Visite de Saint-Chef
La rue de l’Abbatiale, artère percée en 1860 sans considération pour quelques bâtiments conventuels mis à bas. Elle conduit vers la vaste nef de l’église où Frédéric se souviendra du curé récitant en chaire la recette du gratin dauphinois. La place de l’Église témoigne de la splendeur passée de l’abbaye.
Le doyenné – aujourd’hui la mairie –, la chamarerie ou l’hôtellerie font assaut d’élégance avec leurs façades Renaissance. Le village de 3 000 habitants ne retrouvera pas l’animation des cinq bouchers et de la vingtaine de cafés où l’on s’abreuvait du vin du coteau de Crucilleux, dont Frédéric Dard se plaît à faire la réclame dans ses San Antonio.
Mais, comme lui en son temps, il reste encore des gamins pour dévaler en luge la Vie de la Chaîne, que l’on rejoint depuis la place par la rue Saint-Theudère, fondateur de l’abbaye au VIème siècle. Depuis le raidillon, Frédéric Dard apercevait avec « une étourdissante intensité » le clocher de l’abbatiale bardé de tavaillons de mélèze.
FLÂNERIE DANS UN VILLAGE RESTÉ AUTHENTIQUE
Plus haut, prolongeant par la Vie des Granges, le quartier de la Chapelle s’étage à travers champs sur un replat. Un quartier agricole, bâti de fermes en pisé, comme celle qui s’élève rue de la Paroisse, à qui ne manque ni son « bachat » (auge), ni son « chapit » (remise). Quelques pas auparavant, au numéro 1 du chemin Cadet, la coquette maisonnette où la famille Dard emménage après l’année passée dans l’auberge a plus modeste allure. De là, le gamin partait à gauche sur les chemins pour rejoindre en contrebas l’école des garçons, sur la place qui porte depuis son nom.

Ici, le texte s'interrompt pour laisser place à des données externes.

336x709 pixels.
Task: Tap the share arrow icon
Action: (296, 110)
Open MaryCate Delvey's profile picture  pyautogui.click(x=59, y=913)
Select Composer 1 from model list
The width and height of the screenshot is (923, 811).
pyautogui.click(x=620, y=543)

À droite, c’était l’aventure.
Redescendant par la rue de la Paroisse, puis empruntant la Vie du Chapitre, on rejoint l’abbatiale, que l’on contourne pour monter sur l’autre colline du bourg par le chemin des Oulles. Arrivés sur la crête nord, on débouche sur la rue des Châteaux, la bien nommée, dans ce bourg frontalier entre Dauphiné et Savoie qui, à lui seul, en aligne trois.

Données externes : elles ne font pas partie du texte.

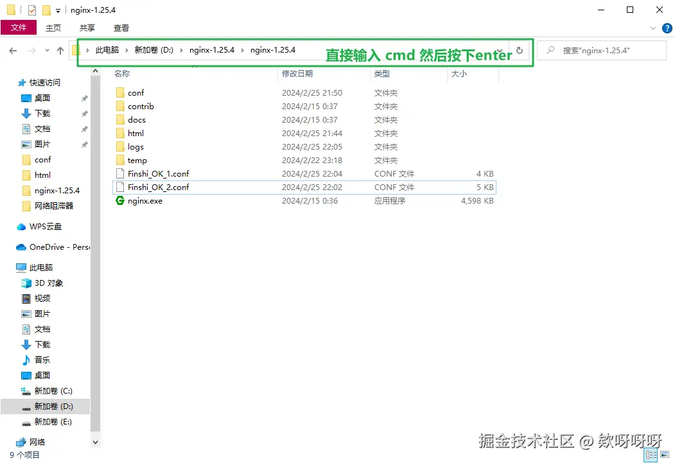Switch to details view in status bar
The width and height of the screenshot is (675, 463).
651,455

La tour du Poulet, seul vestige du castel médiéval, est une mélancolique tour de garde coiffée de végétation. En revanche, les deux autres manoirs Renaissance construits sur la crête après les guerres de religion ont plus belle mine.

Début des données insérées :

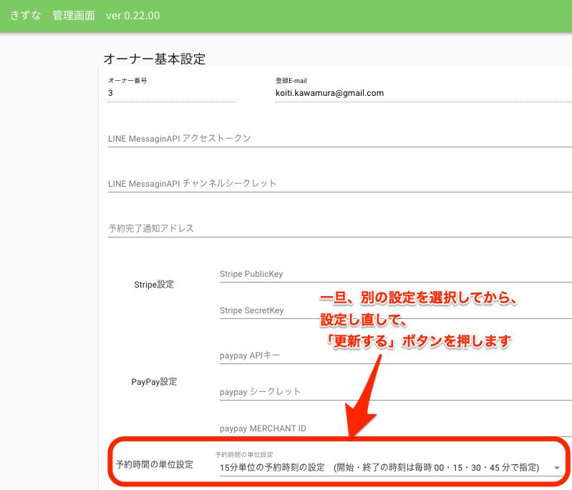Screen dimensions: 572x490
Task: Focus the paypay MERCHANT ID field
Action: [x=395, y=428]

On redescendra vers le bourg en longeant les anciennes fortifications, par le chemin des Pointières, planté de têtiers, pierres plates dressées où s’enroulaient les vignes. Presque un totem dans ce village « qui sent le vin et où résonne le maillet des tonneliers », qui conserve trois viticulteurs, et où chacun possède son arpent de vigne dont on tire « le vin de nos paroisses » si cher à Frédéric Dard. Et à Alexandre-Benoît Bérurier.